Au reste, sans véritable crédit comme sans ambition, médiocrement récompensé, employé seulement dans des postes secondaires, il ne tira guère, de cette position unique, que le titre de maître des requêtes, puis de préfet, pour avoir l'air d'être quelque chose sous un homme qui ne comprenait pas qu'on pût s'accommoder de n'être rien.

De ce commerce épistolaire, de ces rapports confidentiels, il reste trois volumes, pleins de choses et pleins de mots, qui devraient être sur la table de tous ceux qui se mêlent de politique, car jamais on n'a mis plus d'esprit dans la politique que Fiévée.

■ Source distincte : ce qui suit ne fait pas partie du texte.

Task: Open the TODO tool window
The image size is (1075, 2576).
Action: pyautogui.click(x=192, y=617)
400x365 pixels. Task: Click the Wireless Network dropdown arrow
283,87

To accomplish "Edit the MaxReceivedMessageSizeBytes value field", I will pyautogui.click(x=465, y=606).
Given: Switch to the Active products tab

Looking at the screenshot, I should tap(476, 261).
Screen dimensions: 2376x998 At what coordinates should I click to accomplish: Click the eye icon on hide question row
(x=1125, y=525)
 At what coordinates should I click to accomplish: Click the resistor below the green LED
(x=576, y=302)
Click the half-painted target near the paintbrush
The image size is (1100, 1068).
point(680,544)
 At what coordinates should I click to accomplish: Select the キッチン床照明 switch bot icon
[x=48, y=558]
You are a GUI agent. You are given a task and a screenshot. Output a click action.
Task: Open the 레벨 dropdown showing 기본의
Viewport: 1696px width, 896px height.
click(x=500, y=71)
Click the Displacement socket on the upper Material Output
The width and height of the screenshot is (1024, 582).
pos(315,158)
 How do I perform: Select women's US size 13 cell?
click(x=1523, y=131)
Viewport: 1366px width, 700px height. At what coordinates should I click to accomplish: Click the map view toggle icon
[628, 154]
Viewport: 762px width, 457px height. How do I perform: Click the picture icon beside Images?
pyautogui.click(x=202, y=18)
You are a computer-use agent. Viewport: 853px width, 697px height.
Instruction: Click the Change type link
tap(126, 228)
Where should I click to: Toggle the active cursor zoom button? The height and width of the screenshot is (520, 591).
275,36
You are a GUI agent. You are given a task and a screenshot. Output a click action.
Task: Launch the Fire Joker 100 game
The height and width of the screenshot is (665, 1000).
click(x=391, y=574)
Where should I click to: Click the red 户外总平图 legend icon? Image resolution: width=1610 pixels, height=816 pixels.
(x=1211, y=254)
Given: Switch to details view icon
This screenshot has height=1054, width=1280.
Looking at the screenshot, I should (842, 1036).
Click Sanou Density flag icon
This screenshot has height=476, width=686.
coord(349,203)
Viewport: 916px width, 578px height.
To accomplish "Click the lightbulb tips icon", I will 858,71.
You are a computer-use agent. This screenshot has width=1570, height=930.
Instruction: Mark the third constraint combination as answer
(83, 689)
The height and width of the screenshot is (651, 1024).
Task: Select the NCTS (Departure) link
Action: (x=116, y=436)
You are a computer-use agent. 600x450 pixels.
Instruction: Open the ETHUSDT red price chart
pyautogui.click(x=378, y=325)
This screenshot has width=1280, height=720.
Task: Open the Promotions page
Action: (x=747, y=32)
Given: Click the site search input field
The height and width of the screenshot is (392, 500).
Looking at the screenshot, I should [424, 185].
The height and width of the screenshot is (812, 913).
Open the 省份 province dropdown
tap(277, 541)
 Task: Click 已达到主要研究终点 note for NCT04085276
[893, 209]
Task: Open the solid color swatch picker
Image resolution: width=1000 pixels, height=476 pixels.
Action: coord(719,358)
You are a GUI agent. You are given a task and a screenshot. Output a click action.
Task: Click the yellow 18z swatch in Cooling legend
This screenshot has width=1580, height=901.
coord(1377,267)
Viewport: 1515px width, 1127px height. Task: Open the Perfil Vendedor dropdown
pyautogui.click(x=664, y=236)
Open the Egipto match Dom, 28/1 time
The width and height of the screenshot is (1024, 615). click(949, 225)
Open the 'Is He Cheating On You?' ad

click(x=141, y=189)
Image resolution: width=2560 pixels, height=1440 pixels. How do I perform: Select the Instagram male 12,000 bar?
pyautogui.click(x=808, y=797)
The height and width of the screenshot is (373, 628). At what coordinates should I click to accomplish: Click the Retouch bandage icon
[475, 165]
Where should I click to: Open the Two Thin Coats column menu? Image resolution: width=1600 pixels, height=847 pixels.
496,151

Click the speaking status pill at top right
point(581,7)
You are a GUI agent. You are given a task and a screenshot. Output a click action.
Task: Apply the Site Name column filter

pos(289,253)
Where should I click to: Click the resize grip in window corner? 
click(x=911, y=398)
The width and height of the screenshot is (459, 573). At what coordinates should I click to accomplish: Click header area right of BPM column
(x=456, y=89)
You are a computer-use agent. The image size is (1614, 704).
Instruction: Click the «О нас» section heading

Nul ne saurait donner l'idée, hors lui-même, de cette finesse d'analyse, de cette verve de bon sens, de cet art de tout dire, sans en avoir l'air, et de jeter en se jouant des vues qui pénètrent, des mots qui gravent, de cette malignité légère, de cette discrète ironie d'un dilettante de l'opinion, qui a vu la Révolution et l'Empire avec les yeux de Voltaire, et les juge en les racontant dans un style digne de lui.

Sainte-Beuve appréciait fort Fiévée. Il l'avait étudié à fond, avec un soin et un plaisir dont témoignent de nombreux coups de crayon, traces de l'applaudissement muet de la lecture.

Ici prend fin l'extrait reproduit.